Your objective: Rewrite the passage of the West Virginia flooding article from "The state suffered" to "Atmospheric Administration data.", swapping "National Oceanic and Atmospheric Administration" for "NOAA".

Extract:
● ● ● ● ● ● ●

This story by ESI Journalism Fellow Mike Tony was originally published as part of the Charleston Gazette-Mail's "Facing Flooding" series, where it appears with additional photos and resources.
West Virginia’s flood damages in the past two decades have been devastating.
The state suffered over 2,100 flood and flash flood events that resulted in 39 deaths and over $464.1 million in property damage from 2004 through March 2023, according to National Oceanic and Atmospheric Administration data.
Floods are longer-term events that may last days or weeks, while flash floods are caused by heavy rainfall in a short period of time, usually under six hours.
The state developed its flood protection plan in 2004, but officials have ignored most of it.
Just 14% of the plan’s approximately 140 components were addressed or completed, according to a synthesis of feedback compiled by Pew Charitable Trusts from flood preparedness and response experts in academia, nongovernmental groups and state and local government.
The nongovernmental public policy group gathered that feedback at a flood symposium it cohosted with the State Resiliency Office and SBP, a national disaster recovery firm, in Charleston last year.
Participants at the symposium, where attendee discussions were closed to media, cited lack of coordination and clearly identified leadership on flood preparedness issues as a barrier to progress across 2004 plan goals, according to the synthesis.
State officials and stakeholders stressed unclear roles and responsibilities were a significant barrier to stormwater and flood management. But potential solutions emerged during and after the symposium that point the way toward greater protection in West Virginia as the flood-prone state contends with aging flood maps, disproportionately low flood insurance uptake and an unforgiving topography.
Now it’s up to the state to fund them.
“And if it is not funded, then it’s meaningless,” West Virginia University assistant professor of forest hydrology Nicolas Zegre said.
Pew Charitable Trusts said participants identified a need for the state to invest in local floodplain management capacity and provide for enhanced training for local floodplain managers. Floodplain managers typically rely on zoning or building requirements and floodplain ordinances to guard against flood damage.
Participants said training should include offerings through not only an Association of State Floodplain Managers program but West Virginia-specific floodplain management training reflecting the state’s mountainous terrain and waterway network.
They reported undersized culverts and insufficient mechanisms accounting for stormwater runoff, according to Pew’s report. The report also noted calls on the state and localities to invest in maintenance to prevent clogs that can cause flooding.
Steve Neddo, Kanawha County’s planning director, said flooding often is caused by man-made issues like improperly placed or undersized culverts and bridges.
“Culverts are a big problem,” Kanawha County Floodplain Manager Bruce White agreed, sitting next to Neddo in a downtown Charleston county office room.
“[It’s] simple things like people not cleaning out their culverts and letting sediment just slowly build up,” Neddo said, noting that mud and sediment can reduce a 15-inch culvert to essentially half its size, stripping it of water retention capacity.

● ● ● ● ● ● ●

Given data:
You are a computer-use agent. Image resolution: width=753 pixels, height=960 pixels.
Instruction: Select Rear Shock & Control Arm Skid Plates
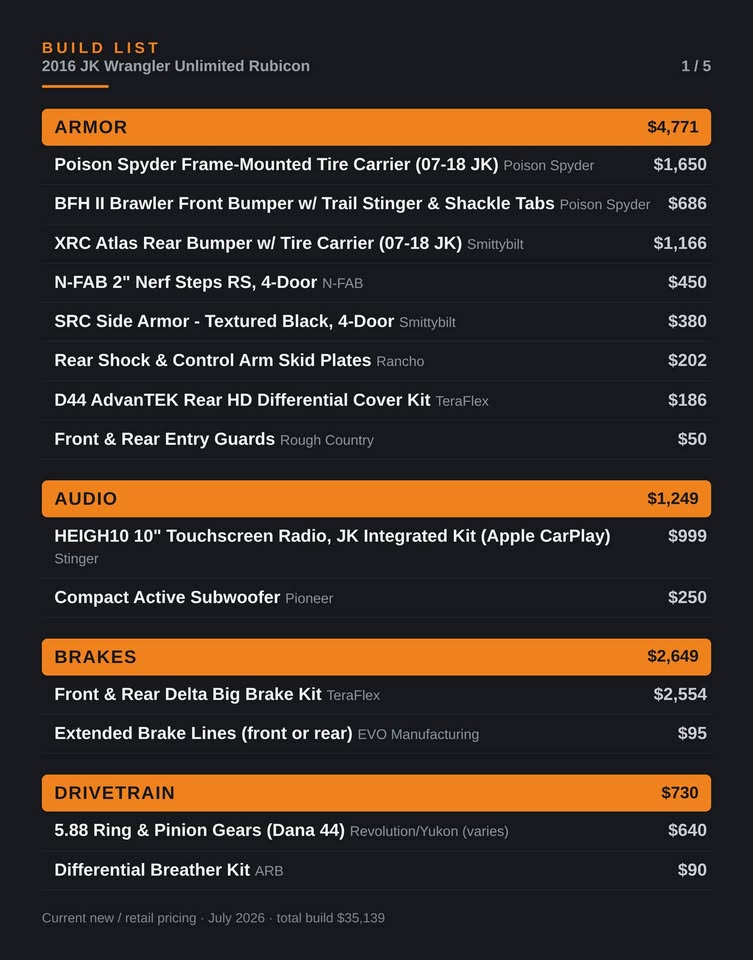(x=376, y=361)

● ● ● ● ● ● ●

The response:
The state suffered over 2,100 flood and flash flood events that resulted in 39 deaths and over $464.1 million in property damage from 2004 through March 2023, according to NOAA data.